I would like you to understand and hold the Western approach regarding action; and to understand and hold the Eastern approach regarding results. Then within you a new human being will be born—neither Eastern nor Western, but filled with awareness; one who takes the best of East and the best of West.
If we keep our dharma alive,
If we keep our action alive,
If we keep our essence alive,
Then, as to fruits—trusting fate with contentment is not too bad!
This fault is not too bad!
Seeing the world’s injustice,
After years of silent lips,
When the trembling voice turns thunderous,
The anger that sparks a revolution in the world is not too bad!
This fault is not too bad!
Advancing, erasing and being erased,
Fighting the world, fighting the mind,
Standing firm upon ideals,
Burning like a moth in the flame of truth—such intoxication is not too bad!
This fault is not too bad!
The truly intelligent become adorned even by their so-called faults. Jesus lifted a whip in the temple and overturned the moneylenders’ tables; he wielded it so fiercely that the moneylenders fled. A single man drove many moneychangers out of the temple. Such blazing consciousness—you might say, “But that is anger, that is wrath; it doesn’t befit an enlightened one.” Who are you to define what befits an awakened one? What befits or does not befit the enlightened is decided moment to moment; there is no prior rule.
Seeing the world’s injustice,
After years of silent lips,
When the trembling voice turns thunderous,
The anger that sparks a revolution in the world is not too bad!
This fault is not too bad!
If someone like Jesus comes to anger, it isn’t bad. If such a person blazes up, it isn’t bad—it is good, it is auspicious. Everything depends on your consciousness.
You ask, is believing in fate always bad? In awakened consciousness nothing is always bad or always good. The decision is situational.
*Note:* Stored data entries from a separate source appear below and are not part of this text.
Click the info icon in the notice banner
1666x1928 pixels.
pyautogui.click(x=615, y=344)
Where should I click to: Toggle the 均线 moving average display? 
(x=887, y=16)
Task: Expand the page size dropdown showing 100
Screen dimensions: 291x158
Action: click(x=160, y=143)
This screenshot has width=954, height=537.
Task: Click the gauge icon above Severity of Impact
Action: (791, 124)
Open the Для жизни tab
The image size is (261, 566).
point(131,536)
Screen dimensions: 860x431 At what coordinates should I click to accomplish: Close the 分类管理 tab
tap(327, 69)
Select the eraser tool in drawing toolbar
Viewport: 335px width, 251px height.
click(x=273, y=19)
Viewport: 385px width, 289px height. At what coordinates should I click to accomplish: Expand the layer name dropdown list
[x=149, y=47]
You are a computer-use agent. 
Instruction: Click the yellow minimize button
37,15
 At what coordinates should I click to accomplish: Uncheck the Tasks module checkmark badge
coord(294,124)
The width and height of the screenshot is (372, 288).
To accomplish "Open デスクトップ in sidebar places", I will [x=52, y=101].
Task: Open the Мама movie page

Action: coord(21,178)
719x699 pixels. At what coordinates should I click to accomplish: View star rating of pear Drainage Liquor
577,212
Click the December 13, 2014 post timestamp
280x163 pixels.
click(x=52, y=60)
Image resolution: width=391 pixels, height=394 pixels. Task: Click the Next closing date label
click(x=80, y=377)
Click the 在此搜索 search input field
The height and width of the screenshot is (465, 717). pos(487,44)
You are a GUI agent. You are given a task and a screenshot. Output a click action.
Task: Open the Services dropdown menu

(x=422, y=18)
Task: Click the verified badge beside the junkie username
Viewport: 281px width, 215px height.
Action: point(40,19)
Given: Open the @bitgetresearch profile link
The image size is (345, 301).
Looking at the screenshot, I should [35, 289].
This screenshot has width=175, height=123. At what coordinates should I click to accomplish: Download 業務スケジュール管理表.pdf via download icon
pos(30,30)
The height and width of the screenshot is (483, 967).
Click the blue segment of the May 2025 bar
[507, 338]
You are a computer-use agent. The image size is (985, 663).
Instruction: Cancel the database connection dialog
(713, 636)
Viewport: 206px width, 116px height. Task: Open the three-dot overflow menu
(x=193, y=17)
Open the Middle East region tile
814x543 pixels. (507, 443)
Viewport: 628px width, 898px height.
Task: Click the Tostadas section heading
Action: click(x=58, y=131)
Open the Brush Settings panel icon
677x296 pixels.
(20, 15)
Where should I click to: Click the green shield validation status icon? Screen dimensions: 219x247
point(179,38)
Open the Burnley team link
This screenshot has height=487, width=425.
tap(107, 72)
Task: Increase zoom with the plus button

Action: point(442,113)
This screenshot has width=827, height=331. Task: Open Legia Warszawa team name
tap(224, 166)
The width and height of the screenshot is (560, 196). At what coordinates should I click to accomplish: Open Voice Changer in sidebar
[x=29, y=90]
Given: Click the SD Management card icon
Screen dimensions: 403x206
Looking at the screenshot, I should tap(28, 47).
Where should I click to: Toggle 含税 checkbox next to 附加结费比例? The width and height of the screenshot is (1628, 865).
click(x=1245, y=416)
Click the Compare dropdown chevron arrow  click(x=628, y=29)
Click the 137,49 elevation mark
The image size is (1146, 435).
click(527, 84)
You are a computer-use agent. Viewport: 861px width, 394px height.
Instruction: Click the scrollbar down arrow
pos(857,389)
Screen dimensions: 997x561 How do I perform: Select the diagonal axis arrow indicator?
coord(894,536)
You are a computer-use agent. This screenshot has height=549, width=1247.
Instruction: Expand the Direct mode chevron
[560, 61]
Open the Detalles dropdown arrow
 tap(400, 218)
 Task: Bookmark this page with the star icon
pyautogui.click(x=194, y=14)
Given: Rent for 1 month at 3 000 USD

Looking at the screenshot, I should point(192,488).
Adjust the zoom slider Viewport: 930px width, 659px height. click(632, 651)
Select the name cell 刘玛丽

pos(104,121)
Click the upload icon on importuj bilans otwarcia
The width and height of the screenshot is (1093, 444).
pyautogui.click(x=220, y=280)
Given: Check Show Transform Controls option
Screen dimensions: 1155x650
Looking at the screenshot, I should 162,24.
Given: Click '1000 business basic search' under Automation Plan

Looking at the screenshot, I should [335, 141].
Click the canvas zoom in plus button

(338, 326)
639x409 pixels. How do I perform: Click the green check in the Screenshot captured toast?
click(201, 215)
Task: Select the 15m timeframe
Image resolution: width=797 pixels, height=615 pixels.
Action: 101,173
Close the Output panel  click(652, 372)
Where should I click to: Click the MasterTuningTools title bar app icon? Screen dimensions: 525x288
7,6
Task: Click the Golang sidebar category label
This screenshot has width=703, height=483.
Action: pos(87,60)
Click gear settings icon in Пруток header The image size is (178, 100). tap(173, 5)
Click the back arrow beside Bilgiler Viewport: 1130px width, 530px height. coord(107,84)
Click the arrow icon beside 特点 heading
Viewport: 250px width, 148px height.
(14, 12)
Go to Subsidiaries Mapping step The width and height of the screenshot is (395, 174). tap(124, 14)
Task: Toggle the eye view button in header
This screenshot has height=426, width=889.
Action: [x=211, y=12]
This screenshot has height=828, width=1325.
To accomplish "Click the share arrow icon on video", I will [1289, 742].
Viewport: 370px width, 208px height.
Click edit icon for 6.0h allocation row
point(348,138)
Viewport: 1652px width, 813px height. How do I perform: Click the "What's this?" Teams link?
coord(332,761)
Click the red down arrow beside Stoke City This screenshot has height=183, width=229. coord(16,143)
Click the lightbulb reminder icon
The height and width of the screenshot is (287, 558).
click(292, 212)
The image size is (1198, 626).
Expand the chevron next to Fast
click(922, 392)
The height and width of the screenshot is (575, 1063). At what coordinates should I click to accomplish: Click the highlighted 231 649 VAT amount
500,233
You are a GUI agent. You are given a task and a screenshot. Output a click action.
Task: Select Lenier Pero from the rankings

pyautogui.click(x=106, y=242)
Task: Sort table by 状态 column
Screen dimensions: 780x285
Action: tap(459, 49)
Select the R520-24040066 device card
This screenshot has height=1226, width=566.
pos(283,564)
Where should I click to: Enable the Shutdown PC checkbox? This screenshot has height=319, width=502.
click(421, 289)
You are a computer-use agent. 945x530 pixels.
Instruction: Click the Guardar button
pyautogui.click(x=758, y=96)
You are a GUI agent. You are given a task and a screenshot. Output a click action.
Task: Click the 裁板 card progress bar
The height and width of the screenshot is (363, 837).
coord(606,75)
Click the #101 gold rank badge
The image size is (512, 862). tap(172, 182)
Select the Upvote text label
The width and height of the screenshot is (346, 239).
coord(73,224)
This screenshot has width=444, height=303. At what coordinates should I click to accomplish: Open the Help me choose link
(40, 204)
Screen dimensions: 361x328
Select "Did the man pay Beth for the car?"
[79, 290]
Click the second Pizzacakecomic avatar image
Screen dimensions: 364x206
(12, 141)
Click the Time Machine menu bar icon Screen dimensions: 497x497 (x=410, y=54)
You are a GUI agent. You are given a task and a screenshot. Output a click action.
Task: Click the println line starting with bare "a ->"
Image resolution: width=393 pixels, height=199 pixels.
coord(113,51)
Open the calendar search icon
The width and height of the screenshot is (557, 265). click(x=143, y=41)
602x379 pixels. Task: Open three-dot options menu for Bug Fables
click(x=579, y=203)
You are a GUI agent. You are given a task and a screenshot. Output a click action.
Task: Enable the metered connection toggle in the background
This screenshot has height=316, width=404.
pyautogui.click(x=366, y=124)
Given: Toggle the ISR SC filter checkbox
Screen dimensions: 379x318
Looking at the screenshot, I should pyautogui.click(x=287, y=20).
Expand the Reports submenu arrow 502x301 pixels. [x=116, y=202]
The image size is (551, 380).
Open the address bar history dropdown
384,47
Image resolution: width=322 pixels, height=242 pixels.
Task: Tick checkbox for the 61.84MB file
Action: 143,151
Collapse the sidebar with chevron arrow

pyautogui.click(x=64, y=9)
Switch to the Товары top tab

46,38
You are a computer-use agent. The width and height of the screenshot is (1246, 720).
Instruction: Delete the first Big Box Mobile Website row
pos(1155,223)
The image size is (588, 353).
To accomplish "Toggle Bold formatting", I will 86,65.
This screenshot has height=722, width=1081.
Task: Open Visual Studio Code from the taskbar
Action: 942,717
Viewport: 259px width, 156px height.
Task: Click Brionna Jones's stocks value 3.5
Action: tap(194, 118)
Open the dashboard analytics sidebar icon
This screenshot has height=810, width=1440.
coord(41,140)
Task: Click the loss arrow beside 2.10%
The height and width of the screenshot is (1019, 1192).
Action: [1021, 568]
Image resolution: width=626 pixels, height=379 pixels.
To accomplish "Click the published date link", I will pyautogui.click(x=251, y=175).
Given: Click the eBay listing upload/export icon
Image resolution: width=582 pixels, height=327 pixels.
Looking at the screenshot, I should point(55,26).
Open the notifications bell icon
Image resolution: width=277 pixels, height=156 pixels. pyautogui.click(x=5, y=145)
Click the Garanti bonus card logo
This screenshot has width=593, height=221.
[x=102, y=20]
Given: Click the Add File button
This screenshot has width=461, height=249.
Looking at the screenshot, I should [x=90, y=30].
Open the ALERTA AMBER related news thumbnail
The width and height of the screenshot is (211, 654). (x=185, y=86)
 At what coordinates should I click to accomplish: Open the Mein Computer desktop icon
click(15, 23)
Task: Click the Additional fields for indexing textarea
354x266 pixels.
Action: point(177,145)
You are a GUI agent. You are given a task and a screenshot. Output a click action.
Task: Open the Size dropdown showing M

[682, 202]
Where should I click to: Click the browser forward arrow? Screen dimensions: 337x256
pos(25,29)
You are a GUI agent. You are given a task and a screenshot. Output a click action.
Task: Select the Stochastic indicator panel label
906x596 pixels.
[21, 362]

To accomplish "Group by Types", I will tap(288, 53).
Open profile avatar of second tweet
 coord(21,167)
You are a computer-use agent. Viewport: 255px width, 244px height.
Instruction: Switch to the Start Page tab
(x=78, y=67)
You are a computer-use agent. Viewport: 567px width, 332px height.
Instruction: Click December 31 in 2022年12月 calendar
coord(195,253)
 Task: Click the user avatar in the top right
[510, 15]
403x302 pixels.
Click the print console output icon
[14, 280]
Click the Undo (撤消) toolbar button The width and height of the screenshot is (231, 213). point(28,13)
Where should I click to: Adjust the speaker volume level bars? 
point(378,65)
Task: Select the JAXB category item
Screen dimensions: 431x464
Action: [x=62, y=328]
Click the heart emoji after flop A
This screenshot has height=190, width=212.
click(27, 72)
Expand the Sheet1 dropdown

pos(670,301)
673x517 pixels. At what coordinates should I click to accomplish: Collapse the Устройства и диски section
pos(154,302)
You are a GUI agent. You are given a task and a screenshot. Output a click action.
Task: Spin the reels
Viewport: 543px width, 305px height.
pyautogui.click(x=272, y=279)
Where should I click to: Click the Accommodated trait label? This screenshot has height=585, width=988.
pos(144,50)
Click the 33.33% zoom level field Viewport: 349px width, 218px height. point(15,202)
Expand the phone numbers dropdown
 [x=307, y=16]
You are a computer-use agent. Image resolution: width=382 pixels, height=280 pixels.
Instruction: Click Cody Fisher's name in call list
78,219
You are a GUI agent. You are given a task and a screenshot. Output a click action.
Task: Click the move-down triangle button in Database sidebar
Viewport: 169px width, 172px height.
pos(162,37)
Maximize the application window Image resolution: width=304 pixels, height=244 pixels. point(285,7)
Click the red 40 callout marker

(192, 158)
Just yesterday someone asked: the Sikh Gurus took up the sword—was that appropriate? In that situation, it was entirely appropriate. Our trouble is that we forget the situation and remember only the event—and then think about the event by itself, leaving out the background. Muhammad picked up the sword—that was perfectly right. Buddha did not pick up the sword—that too was perfectly right. Mahavira silently endured stones—that too was perfectly right. Their situations were different. Situations change from day to day, and the awakened one responds to the challenge of the situation.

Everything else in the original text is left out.